Adaptive Risk Model for Inspected Small Passenger Vessels

Low riskExact public inventory row

Description

A lack of a comprehensive data-driven tool for informing marine inspection policy has left policymakers to make decisions based on qualitative and anecdotal information, resulting in less-than-optimal allocation of limited marine inspection resources.

Detailed example

Numerical score that compares vessels predicted safety risk relative to each other.

AI / analytics pattern

Classical/Predictive Machine Learning: Models trained on data to make predictions or classifications based on identified patterns or relationships.

Automation level / stage

c) Deployed – The use case is being actively authorized or utilized to support the functions or mission of an agency.

Expected benefit

The Small Passenger Vessels Safety Task Force uses machine learning and expert input to build a flexible analysis tool that identifies the main causes of marine casualties and calculates a risk score for each vessel in the largest segment of the U.S.-inspected fleet.
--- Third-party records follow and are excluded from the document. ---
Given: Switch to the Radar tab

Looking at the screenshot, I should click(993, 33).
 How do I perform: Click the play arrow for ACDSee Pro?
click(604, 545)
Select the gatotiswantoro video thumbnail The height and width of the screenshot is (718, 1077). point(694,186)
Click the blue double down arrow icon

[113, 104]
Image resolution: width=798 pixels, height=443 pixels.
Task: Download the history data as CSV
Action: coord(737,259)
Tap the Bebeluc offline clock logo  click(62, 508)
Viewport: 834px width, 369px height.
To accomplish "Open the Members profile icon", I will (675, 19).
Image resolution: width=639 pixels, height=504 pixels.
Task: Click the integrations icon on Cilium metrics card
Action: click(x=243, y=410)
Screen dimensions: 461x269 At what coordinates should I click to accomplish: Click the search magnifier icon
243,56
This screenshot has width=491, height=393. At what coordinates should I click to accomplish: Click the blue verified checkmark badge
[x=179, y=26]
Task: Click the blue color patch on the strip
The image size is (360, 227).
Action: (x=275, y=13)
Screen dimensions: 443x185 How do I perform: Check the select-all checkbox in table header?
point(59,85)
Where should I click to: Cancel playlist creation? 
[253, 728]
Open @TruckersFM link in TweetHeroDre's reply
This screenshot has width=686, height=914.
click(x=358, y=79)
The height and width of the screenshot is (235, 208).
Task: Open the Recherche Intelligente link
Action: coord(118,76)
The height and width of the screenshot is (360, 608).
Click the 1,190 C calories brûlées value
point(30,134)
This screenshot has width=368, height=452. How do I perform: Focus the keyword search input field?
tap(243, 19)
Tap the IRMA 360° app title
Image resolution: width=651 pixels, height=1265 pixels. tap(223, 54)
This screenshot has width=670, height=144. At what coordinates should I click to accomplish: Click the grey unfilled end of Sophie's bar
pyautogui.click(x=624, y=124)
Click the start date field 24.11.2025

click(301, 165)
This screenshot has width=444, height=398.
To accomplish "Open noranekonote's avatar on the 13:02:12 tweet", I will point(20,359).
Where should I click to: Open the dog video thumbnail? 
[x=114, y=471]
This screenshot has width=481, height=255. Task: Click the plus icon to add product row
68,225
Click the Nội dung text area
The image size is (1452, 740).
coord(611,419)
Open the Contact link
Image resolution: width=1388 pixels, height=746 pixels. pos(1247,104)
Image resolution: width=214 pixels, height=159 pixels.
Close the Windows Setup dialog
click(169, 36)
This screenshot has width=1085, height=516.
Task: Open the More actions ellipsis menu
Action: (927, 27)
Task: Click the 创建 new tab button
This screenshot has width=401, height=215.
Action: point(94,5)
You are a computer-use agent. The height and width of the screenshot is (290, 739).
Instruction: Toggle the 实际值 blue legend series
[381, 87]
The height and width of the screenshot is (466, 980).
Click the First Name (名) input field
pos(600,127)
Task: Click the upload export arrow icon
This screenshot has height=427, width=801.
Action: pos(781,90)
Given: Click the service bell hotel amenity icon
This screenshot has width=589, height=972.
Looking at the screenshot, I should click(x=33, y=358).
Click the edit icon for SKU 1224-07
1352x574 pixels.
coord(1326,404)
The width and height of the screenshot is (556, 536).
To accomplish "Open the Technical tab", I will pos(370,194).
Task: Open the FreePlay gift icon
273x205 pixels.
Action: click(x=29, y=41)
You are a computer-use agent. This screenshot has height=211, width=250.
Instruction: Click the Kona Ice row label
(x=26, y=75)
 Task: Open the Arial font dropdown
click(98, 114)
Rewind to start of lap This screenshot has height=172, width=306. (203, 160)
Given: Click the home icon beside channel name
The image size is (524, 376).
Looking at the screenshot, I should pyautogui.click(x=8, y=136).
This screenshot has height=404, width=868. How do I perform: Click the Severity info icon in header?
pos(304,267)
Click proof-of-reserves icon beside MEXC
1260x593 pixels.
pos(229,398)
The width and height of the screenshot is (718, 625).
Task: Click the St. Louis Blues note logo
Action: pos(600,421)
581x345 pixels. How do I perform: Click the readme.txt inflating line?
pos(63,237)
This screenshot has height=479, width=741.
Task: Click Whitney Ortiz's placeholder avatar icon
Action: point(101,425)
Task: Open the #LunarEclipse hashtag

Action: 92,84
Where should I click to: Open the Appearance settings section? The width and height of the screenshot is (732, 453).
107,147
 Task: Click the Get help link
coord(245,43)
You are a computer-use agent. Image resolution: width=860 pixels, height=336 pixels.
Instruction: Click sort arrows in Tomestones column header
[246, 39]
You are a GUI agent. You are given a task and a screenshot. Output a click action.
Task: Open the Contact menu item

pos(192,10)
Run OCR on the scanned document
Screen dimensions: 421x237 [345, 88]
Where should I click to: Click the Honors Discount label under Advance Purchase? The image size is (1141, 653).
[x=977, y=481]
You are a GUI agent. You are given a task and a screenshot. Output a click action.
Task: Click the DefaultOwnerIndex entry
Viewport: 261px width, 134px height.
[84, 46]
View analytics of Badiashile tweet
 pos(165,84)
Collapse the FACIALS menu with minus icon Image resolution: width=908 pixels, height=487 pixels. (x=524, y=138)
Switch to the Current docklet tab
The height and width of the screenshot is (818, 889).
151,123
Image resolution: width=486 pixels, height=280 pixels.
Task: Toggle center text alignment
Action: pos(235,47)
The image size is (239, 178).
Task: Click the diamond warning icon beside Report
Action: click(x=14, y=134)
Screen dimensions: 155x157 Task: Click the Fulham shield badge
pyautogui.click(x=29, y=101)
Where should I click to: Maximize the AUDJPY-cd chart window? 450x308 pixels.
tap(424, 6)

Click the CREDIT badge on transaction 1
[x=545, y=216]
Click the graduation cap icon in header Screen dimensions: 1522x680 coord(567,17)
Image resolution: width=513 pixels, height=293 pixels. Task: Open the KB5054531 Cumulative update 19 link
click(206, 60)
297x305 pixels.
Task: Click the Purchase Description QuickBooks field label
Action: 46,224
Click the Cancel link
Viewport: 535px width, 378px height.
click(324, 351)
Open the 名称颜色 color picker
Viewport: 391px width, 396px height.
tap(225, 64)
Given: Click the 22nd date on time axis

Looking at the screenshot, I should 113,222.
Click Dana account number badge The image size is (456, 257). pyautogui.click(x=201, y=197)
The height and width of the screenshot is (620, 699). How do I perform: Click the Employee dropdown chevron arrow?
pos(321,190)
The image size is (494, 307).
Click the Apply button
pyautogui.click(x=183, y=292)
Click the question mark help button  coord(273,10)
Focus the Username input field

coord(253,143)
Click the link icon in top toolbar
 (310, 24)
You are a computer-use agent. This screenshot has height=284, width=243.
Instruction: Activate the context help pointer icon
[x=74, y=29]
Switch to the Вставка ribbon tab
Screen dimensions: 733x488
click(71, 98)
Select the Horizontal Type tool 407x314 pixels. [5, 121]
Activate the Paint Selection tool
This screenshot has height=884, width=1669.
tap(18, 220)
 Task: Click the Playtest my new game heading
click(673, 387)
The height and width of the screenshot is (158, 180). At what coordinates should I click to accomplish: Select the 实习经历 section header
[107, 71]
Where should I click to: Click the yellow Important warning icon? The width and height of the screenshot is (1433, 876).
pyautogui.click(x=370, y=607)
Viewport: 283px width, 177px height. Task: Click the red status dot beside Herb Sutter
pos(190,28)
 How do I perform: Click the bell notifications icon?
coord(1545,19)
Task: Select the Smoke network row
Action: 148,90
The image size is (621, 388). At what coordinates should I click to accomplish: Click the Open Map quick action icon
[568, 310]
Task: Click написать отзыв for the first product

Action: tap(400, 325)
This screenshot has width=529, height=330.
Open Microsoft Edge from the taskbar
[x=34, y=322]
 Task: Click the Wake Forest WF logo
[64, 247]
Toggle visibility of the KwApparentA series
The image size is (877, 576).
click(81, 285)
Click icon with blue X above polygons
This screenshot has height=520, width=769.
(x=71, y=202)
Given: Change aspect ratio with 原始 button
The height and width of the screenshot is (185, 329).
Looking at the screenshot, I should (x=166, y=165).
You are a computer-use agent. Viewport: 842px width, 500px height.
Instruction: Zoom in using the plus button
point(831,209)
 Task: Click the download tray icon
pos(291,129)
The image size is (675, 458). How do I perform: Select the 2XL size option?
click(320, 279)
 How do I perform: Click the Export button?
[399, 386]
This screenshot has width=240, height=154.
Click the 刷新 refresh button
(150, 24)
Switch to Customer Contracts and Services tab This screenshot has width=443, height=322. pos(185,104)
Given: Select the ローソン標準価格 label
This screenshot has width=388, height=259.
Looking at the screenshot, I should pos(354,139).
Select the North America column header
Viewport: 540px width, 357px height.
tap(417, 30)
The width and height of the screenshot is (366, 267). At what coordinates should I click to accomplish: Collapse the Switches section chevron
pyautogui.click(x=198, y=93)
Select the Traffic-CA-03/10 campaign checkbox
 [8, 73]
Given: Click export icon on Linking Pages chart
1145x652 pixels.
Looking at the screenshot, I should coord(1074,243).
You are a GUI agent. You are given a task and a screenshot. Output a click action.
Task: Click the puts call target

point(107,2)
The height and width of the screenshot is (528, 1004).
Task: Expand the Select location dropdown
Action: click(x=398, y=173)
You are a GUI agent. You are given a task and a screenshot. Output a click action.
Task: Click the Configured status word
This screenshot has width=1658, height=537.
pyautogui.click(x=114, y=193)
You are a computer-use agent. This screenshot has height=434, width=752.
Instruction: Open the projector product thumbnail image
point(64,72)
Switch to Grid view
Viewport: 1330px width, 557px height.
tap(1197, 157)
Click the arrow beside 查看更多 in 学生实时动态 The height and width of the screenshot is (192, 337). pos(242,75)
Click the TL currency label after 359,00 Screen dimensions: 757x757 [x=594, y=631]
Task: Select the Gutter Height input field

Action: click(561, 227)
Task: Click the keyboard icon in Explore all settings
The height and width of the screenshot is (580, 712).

By using a logistic regression–based model with basic machine learning, this effort improves how inspectors are allocated, sharpens the focus on higher-risk vessels, and strengthens oversight to improve passenger safety.

Controls / human review

ATO: No; PIA: Not published

Data needed

Commercial vessel profiles including: engineering, life saving, propulsion, fire protection, manning, operating routes, plan review, and USCG inspection activity details.